1 1. Plateau-lavas; 2 2. Tuffs; 3 3. Hurlet Limestone; 4. Black-band Ironstone. f f. Faults.

But perhaps the most striking contrast between adjacent localities in regard to the distance between the limestone and the top of the volcanic series is to be observed along the southern front of the Campsie Fells. In spite of the abundant faults which have there so broken up the regular sequence of the rocks, we can see that at Banton and Burnhead the limestone lies almost immediately on the volcanic series ([Fig. 139]). But a little to the westward, sandstones, conglomerates, shales and thin limestones begin to intervene between the volcanic series and the Hurlet Limestone and swell out so rapidly that on Craigmaddie Muir and South Hill of Campsie, only some five miles off, they must form a total thickness of not less than from 600 to 800 feet of ordinary non-volcanic deposits, chiefly thick pebbly sandstones ([Fig. 140]). Such local variations not improbably serve to indicate hollows on the flanks of the plateaux that were filled up with detritus before the depression and clearing of the water that led to the deposition of the Hurlet Limestone.

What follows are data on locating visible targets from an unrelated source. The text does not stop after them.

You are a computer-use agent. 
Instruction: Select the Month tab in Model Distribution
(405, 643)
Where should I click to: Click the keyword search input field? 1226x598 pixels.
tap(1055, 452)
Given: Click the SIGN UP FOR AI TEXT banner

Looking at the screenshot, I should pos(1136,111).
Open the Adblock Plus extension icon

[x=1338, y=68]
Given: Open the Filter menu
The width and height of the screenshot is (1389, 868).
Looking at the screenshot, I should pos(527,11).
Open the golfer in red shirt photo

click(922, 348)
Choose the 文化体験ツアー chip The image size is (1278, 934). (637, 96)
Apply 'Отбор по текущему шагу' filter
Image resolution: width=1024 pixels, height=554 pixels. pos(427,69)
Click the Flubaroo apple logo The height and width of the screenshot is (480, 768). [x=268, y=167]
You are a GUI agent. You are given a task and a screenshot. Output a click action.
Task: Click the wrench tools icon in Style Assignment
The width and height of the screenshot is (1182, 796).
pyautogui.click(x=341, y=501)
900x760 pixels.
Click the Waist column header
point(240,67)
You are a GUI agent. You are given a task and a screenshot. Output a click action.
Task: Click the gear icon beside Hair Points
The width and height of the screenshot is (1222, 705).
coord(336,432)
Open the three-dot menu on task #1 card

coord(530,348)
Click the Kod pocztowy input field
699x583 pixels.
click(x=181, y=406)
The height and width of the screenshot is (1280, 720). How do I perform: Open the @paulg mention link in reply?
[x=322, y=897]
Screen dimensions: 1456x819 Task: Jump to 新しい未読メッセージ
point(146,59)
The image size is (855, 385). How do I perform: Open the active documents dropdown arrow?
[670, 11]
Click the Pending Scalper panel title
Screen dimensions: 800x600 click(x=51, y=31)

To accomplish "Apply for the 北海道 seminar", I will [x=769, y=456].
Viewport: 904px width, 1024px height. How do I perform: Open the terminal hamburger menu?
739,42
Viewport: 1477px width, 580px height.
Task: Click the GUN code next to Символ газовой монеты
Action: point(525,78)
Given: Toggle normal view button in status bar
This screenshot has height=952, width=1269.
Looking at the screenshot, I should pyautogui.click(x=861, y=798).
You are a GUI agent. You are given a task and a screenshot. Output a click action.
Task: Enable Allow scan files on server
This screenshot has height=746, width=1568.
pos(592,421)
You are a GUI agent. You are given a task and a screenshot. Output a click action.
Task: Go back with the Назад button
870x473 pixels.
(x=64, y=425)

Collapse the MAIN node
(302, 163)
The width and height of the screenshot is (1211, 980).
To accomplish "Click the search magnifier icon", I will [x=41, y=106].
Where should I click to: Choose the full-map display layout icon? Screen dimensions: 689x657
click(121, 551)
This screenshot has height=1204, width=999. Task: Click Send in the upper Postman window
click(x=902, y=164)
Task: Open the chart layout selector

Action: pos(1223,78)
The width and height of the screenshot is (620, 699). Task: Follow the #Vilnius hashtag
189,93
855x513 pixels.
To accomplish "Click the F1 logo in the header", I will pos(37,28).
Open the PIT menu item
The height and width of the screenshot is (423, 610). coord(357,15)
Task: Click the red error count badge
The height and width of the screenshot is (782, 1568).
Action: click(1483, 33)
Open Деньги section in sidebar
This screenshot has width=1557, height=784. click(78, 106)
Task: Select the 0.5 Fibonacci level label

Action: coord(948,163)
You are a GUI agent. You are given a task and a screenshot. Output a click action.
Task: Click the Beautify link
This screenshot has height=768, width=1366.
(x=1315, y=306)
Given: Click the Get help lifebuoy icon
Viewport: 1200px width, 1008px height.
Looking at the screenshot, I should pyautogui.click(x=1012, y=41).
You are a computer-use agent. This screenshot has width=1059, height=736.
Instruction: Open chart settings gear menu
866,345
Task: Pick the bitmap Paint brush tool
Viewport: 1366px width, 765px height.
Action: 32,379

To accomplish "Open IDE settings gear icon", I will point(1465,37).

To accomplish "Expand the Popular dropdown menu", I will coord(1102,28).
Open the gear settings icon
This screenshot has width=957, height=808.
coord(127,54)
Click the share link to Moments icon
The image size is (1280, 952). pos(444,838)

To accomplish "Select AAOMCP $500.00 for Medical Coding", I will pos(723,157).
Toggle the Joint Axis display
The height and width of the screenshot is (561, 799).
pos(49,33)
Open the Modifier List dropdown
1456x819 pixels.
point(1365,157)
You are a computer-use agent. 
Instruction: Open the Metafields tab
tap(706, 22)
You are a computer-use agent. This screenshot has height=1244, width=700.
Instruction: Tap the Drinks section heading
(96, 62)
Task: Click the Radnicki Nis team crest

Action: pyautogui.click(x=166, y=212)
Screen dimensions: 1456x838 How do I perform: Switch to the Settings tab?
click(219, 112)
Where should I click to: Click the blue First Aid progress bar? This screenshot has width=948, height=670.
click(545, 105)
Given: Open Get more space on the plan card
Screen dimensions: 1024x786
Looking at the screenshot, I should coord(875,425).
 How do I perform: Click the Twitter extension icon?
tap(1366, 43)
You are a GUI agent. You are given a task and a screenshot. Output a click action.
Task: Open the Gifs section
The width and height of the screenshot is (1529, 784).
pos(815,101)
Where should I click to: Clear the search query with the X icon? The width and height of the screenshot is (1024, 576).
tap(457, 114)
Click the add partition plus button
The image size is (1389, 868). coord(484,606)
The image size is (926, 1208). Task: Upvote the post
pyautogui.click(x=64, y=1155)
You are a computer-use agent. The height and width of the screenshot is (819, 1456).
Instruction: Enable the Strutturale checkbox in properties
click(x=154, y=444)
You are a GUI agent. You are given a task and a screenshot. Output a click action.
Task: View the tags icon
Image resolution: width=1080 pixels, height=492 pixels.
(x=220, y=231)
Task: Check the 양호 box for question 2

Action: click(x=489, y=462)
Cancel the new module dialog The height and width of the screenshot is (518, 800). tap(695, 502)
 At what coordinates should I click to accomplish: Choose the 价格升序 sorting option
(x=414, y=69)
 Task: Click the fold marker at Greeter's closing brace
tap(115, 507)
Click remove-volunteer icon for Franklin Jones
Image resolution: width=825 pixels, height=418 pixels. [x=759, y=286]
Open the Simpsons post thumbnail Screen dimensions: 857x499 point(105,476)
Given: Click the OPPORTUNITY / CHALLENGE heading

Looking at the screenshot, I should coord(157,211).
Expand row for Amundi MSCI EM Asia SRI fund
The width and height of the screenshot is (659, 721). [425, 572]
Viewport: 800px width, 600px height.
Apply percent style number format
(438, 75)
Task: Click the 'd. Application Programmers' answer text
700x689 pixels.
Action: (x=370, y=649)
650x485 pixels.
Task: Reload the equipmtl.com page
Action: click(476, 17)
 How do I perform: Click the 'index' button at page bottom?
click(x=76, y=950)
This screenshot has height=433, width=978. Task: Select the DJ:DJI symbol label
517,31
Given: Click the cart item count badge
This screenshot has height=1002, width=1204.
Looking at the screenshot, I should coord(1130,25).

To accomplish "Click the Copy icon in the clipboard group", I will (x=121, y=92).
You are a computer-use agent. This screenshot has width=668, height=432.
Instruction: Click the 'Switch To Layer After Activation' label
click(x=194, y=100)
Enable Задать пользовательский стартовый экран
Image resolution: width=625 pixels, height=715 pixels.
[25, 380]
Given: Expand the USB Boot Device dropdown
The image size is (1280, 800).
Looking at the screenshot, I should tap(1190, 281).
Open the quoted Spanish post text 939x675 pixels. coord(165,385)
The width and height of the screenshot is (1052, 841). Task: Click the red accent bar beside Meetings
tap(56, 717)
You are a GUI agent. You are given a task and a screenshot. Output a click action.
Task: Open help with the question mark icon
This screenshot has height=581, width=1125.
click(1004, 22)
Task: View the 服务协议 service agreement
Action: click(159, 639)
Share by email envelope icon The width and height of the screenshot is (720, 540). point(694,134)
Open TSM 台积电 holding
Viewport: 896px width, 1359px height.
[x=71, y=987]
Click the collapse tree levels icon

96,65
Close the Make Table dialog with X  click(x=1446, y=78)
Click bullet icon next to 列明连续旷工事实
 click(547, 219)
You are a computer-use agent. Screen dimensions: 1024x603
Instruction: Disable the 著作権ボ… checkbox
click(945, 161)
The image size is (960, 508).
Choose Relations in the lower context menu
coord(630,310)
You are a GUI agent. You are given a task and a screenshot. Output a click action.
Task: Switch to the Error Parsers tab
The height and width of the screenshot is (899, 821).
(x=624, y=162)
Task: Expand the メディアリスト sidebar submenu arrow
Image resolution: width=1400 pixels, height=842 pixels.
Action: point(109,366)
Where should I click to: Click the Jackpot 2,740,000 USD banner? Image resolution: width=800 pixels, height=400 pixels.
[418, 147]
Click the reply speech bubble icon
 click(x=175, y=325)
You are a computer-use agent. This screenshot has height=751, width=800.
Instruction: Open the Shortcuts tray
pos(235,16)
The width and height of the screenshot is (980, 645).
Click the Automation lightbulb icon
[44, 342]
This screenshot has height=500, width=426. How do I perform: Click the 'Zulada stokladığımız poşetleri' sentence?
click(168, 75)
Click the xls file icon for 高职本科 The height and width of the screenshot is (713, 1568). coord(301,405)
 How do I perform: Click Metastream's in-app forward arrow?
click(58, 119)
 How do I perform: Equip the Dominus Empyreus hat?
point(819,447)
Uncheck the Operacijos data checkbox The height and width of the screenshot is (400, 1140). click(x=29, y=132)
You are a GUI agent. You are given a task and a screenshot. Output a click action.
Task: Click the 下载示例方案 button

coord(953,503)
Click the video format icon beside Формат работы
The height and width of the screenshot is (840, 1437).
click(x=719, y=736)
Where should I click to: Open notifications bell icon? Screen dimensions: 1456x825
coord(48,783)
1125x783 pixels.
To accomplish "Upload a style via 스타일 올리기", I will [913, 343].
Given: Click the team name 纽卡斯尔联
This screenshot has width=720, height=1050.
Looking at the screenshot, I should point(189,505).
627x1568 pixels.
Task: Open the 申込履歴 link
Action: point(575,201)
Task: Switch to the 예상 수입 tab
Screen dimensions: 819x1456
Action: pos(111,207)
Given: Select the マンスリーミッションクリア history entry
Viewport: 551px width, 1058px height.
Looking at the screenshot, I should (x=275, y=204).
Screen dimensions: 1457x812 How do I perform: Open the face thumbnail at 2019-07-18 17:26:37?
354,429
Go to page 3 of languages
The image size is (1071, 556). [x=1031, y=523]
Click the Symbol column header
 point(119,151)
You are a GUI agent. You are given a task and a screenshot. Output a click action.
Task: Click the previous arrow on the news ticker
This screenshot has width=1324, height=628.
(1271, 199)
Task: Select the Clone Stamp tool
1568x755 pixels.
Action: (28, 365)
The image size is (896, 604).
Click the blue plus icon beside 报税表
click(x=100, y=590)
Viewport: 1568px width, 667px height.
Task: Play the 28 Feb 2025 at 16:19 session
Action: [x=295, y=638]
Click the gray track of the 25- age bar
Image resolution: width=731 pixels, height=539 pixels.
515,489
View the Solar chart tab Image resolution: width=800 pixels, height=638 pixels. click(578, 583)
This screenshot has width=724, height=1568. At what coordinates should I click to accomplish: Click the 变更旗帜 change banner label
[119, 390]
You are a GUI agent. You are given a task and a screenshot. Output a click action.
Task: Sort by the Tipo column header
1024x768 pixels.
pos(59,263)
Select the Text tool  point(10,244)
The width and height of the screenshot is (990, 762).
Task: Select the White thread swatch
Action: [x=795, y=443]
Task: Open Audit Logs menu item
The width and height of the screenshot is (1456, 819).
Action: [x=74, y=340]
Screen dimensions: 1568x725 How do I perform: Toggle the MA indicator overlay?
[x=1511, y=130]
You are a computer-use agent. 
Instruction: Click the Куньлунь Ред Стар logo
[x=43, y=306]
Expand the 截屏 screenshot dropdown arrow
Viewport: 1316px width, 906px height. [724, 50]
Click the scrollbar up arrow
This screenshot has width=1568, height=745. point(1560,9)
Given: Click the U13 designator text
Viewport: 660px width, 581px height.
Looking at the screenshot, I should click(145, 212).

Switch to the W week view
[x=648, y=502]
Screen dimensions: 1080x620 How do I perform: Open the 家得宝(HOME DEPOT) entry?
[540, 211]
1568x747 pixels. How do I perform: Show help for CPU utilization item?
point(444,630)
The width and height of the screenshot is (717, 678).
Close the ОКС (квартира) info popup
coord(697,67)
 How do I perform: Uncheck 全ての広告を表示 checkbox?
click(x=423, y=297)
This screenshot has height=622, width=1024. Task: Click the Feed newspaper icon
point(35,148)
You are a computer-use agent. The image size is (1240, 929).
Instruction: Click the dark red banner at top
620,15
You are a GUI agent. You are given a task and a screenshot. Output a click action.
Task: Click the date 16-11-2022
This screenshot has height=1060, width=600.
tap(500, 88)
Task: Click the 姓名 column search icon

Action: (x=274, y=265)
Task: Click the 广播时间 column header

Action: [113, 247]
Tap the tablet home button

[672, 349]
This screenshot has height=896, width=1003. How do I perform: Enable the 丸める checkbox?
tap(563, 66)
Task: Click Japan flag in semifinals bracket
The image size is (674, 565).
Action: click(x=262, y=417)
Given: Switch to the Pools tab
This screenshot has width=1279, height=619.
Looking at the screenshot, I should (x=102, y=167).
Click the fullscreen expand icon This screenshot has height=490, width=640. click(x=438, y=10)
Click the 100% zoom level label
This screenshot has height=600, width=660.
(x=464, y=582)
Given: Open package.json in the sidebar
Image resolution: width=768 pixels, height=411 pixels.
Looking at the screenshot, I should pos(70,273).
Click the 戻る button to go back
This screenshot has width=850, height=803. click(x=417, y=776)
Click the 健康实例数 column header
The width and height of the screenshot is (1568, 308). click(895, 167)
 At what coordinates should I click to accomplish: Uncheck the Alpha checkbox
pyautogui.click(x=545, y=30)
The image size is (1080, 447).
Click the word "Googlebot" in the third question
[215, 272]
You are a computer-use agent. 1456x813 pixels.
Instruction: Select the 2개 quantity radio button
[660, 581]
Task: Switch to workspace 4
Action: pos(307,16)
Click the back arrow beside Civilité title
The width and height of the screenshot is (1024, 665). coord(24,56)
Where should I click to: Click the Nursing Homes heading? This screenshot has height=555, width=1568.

Fig. 139.—Section across the upper surface of the Clyde volcanic plateau, Burnhead, north-west of Kilsyth.
1. Lavas of the plateau; 2. Tuffs; 3. Hurlet Limestone; 4. Hosie's Limestone; f, Fault.

Fig. 140.—Section across the upper surface of the Clyde volcanic plateau at Campsie.
1. Shales, sandstones, cement-stones, etc. ("Ballagan Beds"); 2. Lavas of the plateau; 3. Thick white sandstone and conglomerate; 4. Hurlet Limestone; 5. Hosie's Limestone; f. Fault.

Fig. 141.—Section across western edge of the Garleton plateau.
1. Trachyte lavas of the plateau; 2. Calciferous Sandstones; 3. Hurlet Limestone.

I have already remarked that the eruptions of the plateau period lasted longer in the western than in the eastern parts of the region. In the Garleton district, where the peculiar viscous trachytic lavas probably gave rise to a more uneven surface or more prominent cones than was usual among the andesitic plateaux, the eruptions ceased some time before the deposition of the Hurlet Limestone. As the area sank, the successive zones of the Calciferous Sandstones crept over the flanks of the trachytes, until at last they had completely buried these rocks before the limestone spread over the area ([Fig. 141]). In consequence, probably, of the uneven surface of this plateau, there is here a strong overlap of the higher part of the Calciferous Sandstones. On the west side of the volcanic area there can hardly be more than some 200 feet of strata between the top of the trachytic series and the limestone, while on the south side there must be greatly more than that thickness. This structure probably indicates that the Garleton volcanoes became extinct after having piled up a mass of tuffs and lavas to such a height that its summits were not submerged until the area had subsided 800 or 1000 feet in the waters, over the floor of which the Calciferous Sandstones were laid down. Hence, in spite of the proximity of the lavas to the limestone, there may have been a vast interval of time between their respective epochs, as has been already suggested with regard to other plateaux. This subject will be again referred to in discussing the relative chronology of the plateaux and puys.

In the Berwickshire and Solway districts, the extinction of the plateau-vents appears to have taken place at a still earlier part of the Carboniferous period, for there the andesites, while they rest on the Upper Old Red Sandstone, are covered with at least the higher group of the Calciferous Sandstones ([Fig. 142]). The equivalent of the Hurlet Limestone of Central Scotland must lie many hundred feet above them.